Patrick Byrne, CEO of Overstock, set up this wholly owned subsidiary in 2014 solely to invest capital in startup companies springing up to use blockchain technology. Take a look at the companies that Medici Ventures has a share in. They span the industries of capital markets, money and banking, identity, land, voting, underlying tech. Quite the dartboard.
Where to Go from Here
As with all investments, do your due diligence before putting your hard-earned money anywhere. Though I believe in the blockchain technology, I'm not going to say get out there and buy up Overstock. Look at the prospects, assess your risk profile and what your most well-informed judgment calls for in regards to your investment portfolio. For me it's the only way I've found to invest in a basket of blockchain companies.

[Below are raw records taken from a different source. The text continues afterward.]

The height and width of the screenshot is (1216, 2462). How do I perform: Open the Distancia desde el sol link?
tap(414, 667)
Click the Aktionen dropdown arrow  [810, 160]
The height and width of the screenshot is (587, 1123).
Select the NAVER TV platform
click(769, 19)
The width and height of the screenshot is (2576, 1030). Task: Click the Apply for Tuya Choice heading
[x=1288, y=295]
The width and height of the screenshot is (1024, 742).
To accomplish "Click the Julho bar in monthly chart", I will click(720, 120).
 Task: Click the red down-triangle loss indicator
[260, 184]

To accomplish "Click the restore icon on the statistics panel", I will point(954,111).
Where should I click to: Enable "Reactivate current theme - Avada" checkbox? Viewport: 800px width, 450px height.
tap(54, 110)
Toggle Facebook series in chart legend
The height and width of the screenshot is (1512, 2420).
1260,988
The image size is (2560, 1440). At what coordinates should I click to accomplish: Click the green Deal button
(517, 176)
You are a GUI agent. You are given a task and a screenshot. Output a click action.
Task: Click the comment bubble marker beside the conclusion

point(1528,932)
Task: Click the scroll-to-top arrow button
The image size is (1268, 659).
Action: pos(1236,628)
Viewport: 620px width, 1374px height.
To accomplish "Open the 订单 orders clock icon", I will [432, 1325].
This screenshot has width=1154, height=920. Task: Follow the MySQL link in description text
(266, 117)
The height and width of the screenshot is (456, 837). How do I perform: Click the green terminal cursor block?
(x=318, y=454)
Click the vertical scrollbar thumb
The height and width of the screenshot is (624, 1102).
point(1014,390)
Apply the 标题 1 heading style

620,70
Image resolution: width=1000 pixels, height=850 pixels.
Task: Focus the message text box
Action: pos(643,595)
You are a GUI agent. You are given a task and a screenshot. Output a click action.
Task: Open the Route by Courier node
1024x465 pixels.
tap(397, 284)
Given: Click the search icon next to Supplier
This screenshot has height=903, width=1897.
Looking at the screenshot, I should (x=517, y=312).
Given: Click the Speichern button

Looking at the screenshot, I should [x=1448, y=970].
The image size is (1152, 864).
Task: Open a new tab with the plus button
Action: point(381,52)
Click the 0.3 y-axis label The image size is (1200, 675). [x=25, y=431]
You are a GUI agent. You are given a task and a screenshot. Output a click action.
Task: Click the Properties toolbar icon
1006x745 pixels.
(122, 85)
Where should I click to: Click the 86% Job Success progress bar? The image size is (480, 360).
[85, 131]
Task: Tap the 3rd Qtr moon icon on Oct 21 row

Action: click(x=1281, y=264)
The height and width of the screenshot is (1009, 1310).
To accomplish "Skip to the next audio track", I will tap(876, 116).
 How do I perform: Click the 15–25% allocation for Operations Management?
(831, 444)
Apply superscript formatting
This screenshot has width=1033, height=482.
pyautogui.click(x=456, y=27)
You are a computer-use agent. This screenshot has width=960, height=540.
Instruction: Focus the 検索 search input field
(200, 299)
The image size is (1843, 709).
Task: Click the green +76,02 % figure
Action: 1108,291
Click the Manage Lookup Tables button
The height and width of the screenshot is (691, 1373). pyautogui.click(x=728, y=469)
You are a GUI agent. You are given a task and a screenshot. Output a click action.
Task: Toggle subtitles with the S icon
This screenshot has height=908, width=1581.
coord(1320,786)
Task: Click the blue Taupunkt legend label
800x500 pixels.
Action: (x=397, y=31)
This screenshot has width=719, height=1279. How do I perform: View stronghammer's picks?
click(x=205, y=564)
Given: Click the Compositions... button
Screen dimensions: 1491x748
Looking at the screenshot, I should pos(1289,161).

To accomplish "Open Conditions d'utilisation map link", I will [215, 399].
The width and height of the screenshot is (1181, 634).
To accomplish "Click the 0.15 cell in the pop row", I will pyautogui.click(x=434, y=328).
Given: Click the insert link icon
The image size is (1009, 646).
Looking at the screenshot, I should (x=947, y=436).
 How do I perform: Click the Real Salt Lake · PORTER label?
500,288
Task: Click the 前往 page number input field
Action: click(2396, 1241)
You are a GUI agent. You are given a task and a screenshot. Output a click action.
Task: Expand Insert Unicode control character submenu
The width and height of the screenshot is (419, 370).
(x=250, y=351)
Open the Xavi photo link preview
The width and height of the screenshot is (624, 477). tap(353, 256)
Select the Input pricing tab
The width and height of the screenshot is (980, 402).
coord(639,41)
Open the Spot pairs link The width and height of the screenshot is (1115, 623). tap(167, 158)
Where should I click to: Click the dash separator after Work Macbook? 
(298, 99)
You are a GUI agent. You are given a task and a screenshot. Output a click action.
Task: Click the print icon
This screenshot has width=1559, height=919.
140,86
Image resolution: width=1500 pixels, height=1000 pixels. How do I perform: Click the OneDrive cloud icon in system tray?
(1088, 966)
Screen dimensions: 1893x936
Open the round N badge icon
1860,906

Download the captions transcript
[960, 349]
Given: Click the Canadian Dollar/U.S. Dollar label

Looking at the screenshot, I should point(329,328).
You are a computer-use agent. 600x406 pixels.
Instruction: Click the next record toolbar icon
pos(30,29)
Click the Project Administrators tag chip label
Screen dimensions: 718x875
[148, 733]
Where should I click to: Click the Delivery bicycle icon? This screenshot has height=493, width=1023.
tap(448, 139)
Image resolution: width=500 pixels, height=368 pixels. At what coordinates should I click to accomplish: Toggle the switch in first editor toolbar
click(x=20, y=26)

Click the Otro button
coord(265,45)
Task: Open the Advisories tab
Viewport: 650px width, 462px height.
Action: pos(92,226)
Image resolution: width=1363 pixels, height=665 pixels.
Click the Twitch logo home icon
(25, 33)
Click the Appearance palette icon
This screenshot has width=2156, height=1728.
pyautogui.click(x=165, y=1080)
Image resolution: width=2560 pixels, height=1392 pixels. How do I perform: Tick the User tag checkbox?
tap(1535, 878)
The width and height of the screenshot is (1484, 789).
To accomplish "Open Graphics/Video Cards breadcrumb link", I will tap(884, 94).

I would be amiss when speaking about a "basket" to leave out mention of the Bitcoin Investment Trust (GBTC). GBTC is a publicly traded trust that holds bitcoin, and thus is seen as a proxy to investing directly in Bitcoin. I urge caution in putting money there, as the premium (market value in relation to the underlying value of the bitcoin held on open market) is currently over 20%, and has been over 40%. If you really want to buy bitcoin and this article has not dissuaded you, just invest directly in bitcoin via the payment wallets you can find.
Who knows, Bitcoin may end up swallowing up all other cryptos and all major corporations might start accepting it as payment. Your guess is as good as mine. My sneaking suspicion is that this first mover is only the fastest horse out of the gate, and there is a lot of race to run. Don't let it run away with you.